Il nostro modo di viaggiare

Cambio di passo, uscita dal tunnel, ripartenza... chiamatelo come volete. Ma un fatto è certo: l'autunno dopo una estate di ripresa del movimento turistico, ha portato una ventata di iniziative, nuove idee, nuove destinazioni, nuova voglia di muoversi, scoprire, divertirsi. Lo testimoniano i dati dell'indagine svolta nella nostra comunità a fine estate dal centro studi del Tci. E quello che in questa ricerca balza all'occhio evidente, tra tanti dati incoraggianti, è la voglia di natura, di paesaggio, di luoghi non affollati, di relax. Stiamo uscendo da un lungo periodo straniante e per tanti anche ansiogeno causato da questa pandemia. Ma la sensazione, grazie alle azioni fatte e per contenerla, alle attenzioni prestate e alle autolimitazioni che ci siamo imposti, è che finalmente possiamo ritornare a guardarci intorno senza troppe paure e a godere della bellezza che ci circonda. 
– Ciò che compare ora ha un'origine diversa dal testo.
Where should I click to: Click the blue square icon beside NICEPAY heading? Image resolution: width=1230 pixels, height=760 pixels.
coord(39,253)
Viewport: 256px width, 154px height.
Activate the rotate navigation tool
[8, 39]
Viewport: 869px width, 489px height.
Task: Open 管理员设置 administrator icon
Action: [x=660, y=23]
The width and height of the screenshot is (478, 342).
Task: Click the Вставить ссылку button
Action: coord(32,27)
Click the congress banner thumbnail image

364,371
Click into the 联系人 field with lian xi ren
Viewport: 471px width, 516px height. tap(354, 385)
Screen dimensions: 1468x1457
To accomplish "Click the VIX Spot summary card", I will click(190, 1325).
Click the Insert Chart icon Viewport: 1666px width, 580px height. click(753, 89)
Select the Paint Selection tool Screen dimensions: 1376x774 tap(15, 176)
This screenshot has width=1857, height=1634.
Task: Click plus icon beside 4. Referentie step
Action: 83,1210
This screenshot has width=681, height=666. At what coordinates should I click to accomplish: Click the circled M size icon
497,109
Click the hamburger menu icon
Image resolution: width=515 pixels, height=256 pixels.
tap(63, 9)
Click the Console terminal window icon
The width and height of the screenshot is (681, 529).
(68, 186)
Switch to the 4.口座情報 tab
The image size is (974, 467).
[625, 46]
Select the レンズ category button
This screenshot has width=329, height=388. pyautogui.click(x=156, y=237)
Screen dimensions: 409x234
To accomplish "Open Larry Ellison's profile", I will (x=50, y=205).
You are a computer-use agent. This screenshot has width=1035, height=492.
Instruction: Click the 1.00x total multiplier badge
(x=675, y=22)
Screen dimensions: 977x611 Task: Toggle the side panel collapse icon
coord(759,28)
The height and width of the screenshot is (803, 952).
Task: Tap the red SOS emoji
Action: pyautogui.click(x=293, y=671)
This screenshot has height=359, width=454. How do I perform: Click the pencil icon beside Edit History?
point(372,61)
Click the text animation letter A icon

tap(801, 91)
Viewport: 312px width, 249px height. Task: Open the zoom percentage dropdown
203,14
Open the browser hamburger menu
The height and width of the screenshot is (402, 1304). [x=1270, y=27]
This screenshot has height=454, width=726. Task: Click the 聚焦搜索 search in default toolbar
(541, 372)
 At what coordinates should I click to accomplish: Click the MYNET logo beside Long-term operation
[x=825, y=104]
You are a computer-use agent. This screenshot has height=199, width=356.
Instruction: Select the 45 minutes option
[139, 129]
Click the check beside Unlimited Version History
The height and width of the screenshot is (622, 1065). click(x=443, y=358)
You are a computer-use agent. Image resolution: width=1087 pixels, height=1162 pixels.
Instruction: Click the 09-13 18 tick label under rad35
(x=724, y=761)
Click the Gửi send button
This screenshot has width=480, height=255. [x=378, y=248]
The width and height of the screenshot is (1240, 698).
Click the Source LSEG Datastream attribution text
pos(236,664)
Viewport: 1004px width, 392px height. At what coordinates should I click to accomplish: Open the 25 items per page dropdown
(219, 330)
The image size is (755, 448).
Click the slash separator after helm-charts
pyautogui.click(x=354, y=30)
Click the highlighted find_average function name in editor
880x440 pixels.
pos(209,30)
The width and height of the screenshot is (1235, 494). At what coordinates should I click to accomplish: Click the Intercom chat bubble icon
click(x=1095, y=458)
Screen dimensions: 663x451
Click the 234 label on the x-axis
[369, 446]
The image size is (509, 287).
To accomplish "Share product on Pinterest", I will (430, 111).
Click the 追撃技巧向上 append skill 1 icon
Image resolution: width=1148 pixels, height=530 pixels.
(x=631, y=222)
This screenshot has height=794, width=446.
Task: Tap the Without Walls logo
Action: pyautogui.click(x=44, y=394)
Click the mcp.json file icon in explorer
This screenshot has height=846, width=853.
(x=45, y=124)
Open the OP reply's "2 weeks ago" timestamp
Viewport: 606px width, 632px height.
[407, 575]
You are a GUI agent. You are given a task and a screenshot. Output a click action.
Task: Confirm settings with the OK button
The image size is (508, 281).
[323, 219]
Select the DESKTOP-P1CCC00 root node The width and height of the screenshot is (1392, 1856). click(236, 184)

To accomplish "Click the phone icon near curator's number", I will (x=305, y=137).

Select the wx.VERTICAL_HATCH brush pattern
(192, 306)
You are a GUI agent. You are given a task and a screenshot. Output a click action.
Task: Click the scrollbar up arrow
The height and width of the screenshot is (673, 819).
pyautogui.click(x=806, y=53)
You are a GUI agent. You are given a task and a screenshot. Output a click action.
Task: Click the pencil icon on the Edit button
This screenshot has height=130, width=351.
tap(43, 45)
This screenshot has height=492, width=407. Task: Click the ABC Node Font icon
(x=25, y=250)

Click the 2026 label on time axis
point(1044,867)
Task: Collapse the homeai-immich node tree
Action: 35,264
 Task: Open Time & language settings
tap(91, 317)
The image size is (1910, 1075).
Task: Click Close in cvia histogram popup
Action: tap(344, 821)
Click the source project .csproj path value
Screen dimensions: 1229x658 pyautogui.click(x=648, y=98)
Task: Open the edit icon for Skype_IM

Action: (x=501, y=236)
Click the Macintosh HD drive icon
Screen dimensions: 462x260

Ed è proprio alla bellezza che è dedicata la storia di copertina di questo numero di Touring. Lo scrittore Paolo Cognetti anticipa quello che sarà uno dei temi trattati nella prossima guida verde del Tci dedicata a Milano e i suoi testi si accompagnano egregiamente al reportage fotografico di Lorenzo De Simone dedicato alla città. E paradossalmente è proprio Milano, considerata è vero bella da Stendhal, amata anche da Hemingway e persino dall'occupante generale Radetzky ma «così poco italiana, con la sua cattedrale gotica, la galleria liberty, il teatro dell'opera e a borsa degli affari...» che diventa ancora una volta nella sua storia, la locomotiva della ripartenza, il simbolo della ripresa, la bandiera verde del via libera. I segnali ci sono tutti, il successo degli eventi legati al design, alla moda, l'apertura di tanti nuovi hotel, tra cui il nostro palazzo Touring. E il ritorno dei turisti, visitatori, italiani a che dall'estero. 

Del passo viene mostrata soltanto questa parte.